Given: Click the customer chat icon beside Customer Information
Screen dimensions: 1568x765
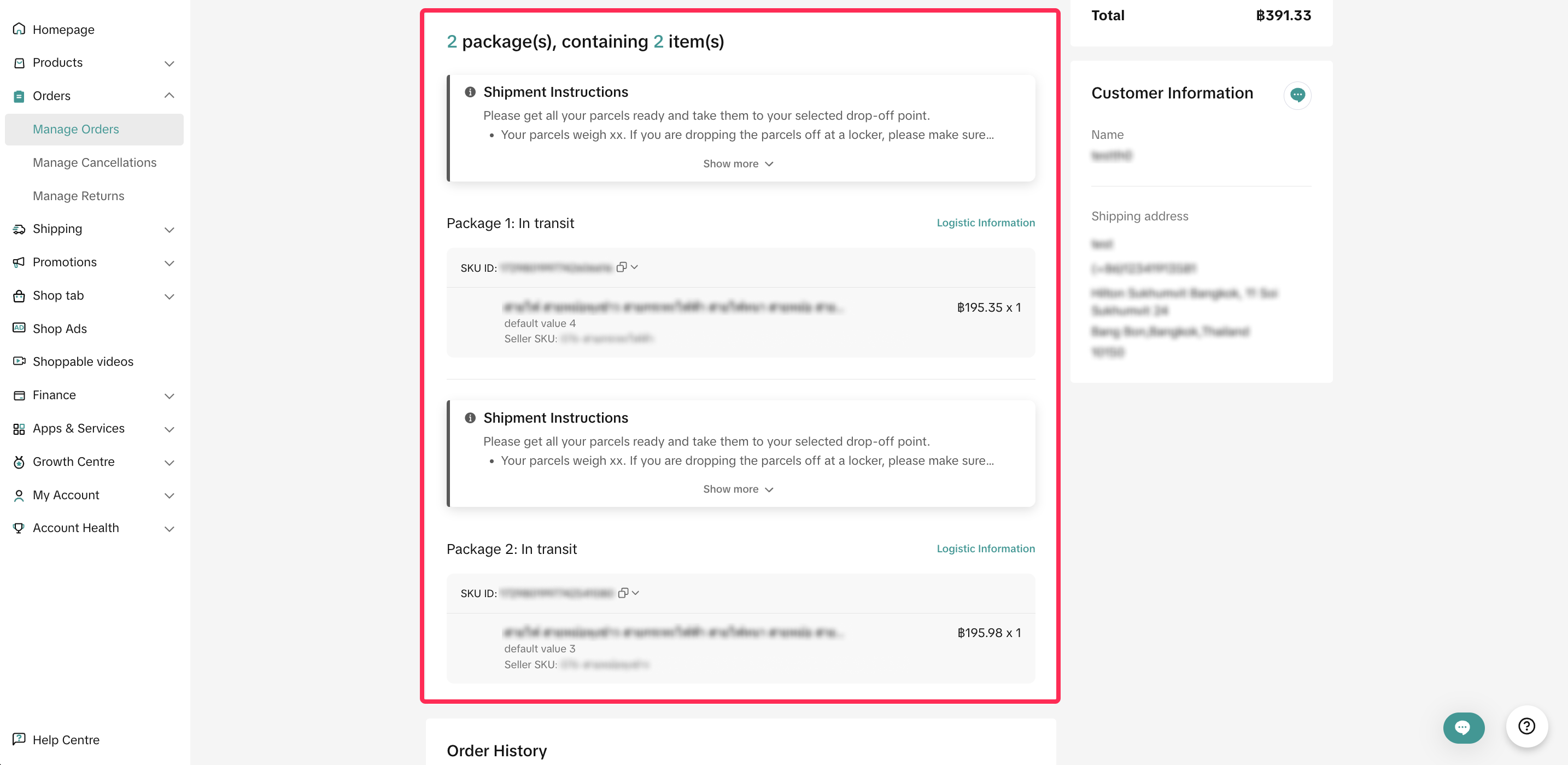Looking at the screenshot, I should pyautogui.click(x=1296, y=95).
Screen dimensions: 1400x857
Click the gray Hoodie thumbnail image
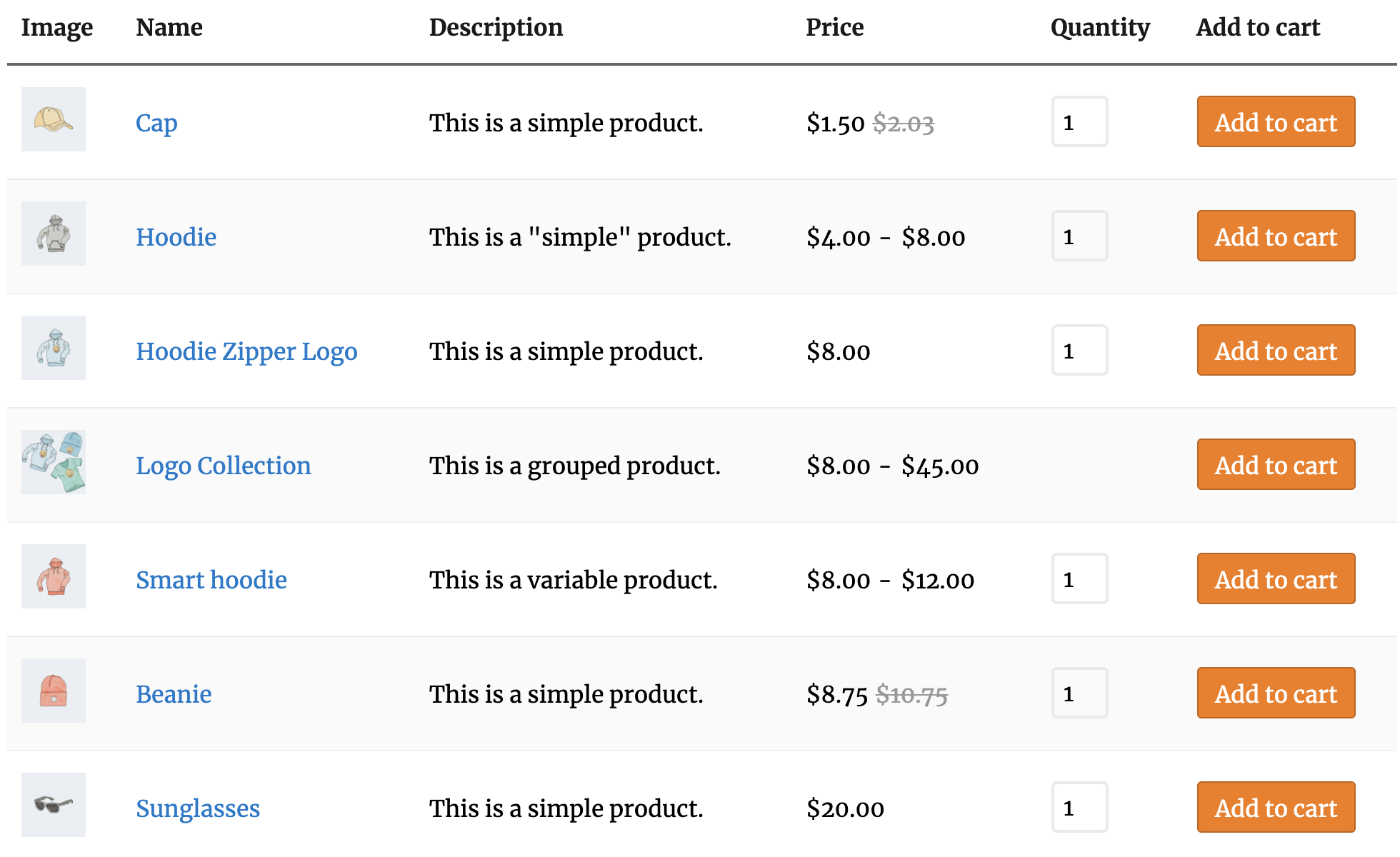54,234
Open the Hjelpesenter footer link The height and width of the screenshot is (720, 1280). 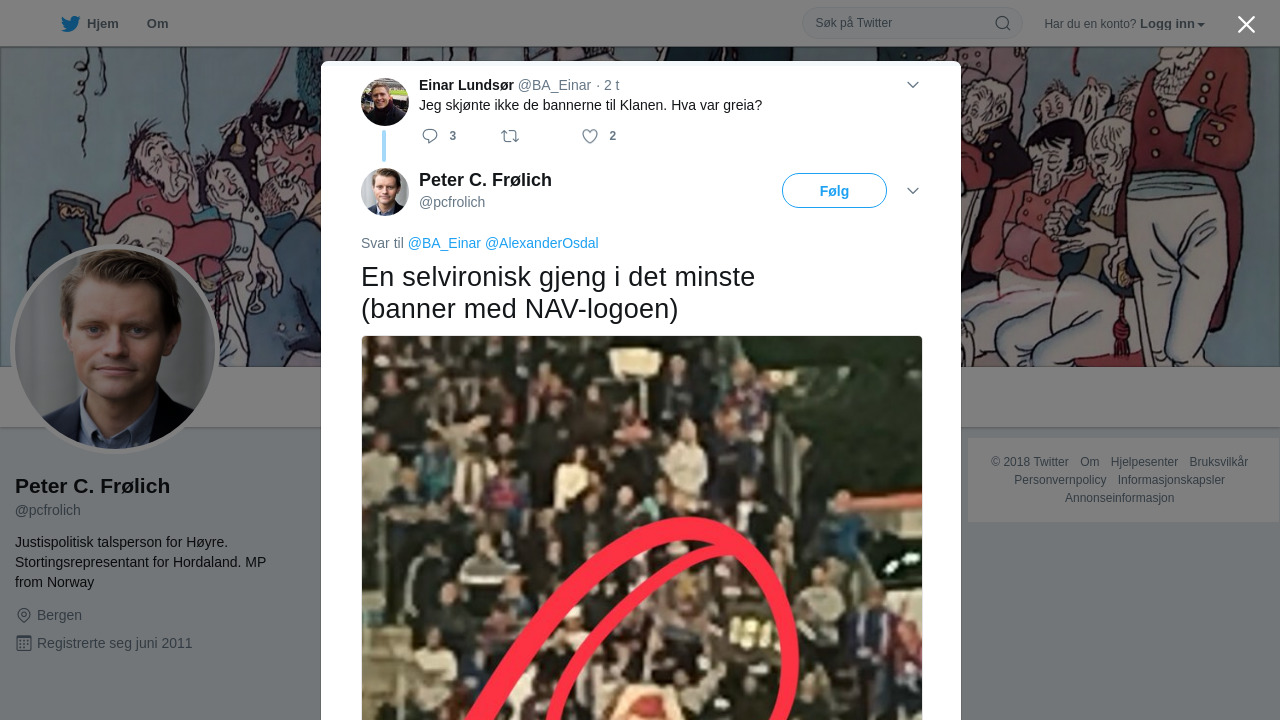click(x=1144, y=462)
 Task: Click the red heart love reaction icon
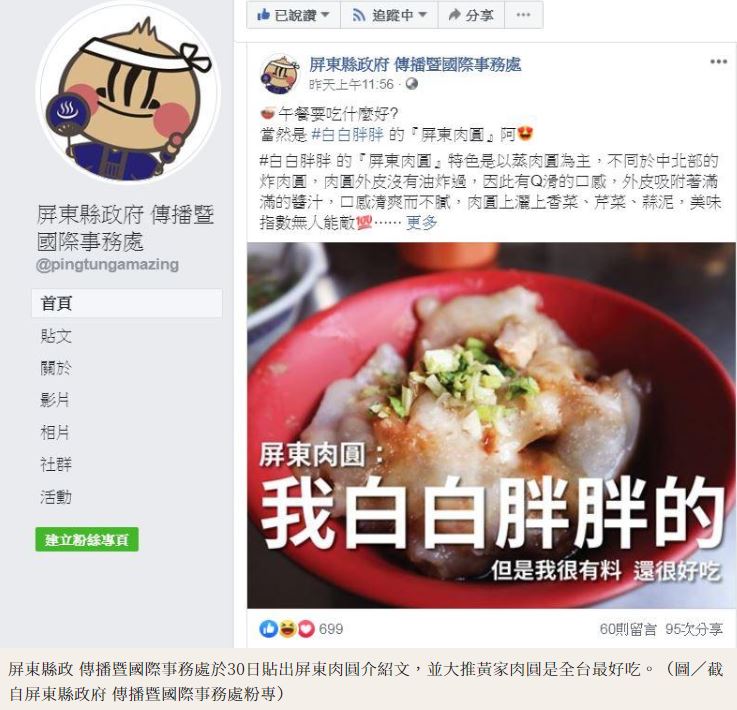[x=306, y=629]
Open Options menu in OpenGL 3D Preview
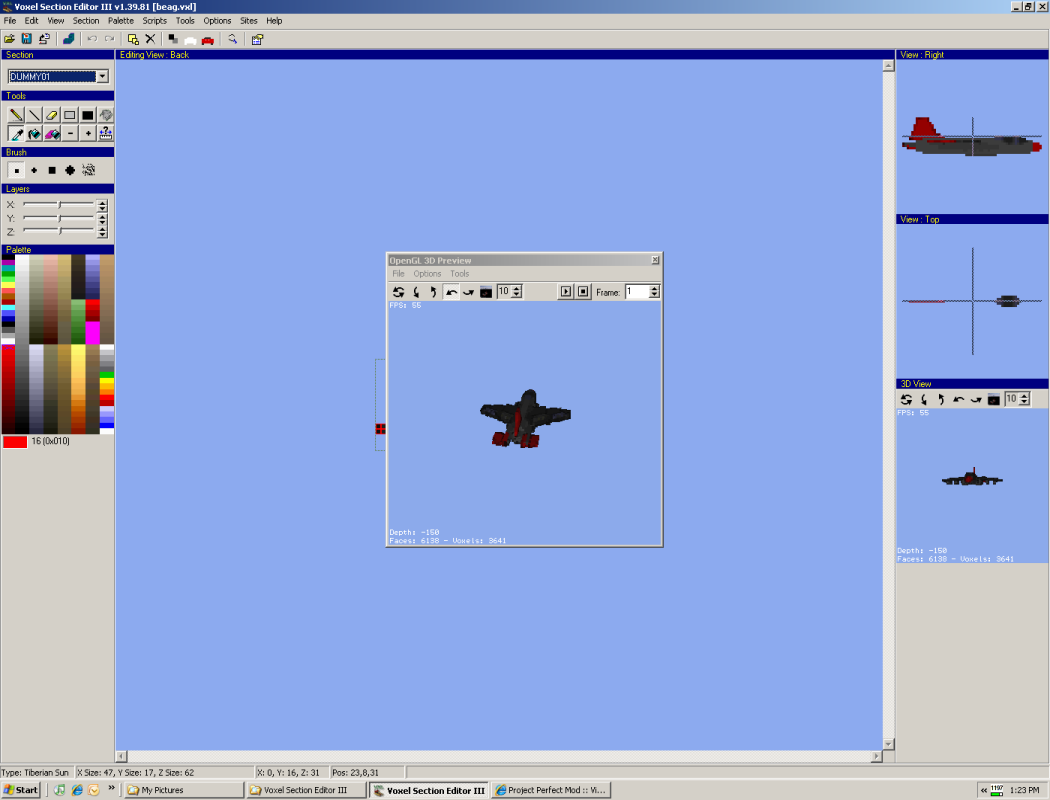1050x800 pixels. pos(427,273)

────

» **Directions**
Pictures must be left out. Repeat exactly the lines from the one containing "Task: Click the red heart love reaction icon" through the final line of the data.

» **Response to this task**
 Task: Click the red heart love reaction icon
[x=306, y=629]
Open Options menu in OpenGL 3D Preview
1050x800 pixels. pos(427,273)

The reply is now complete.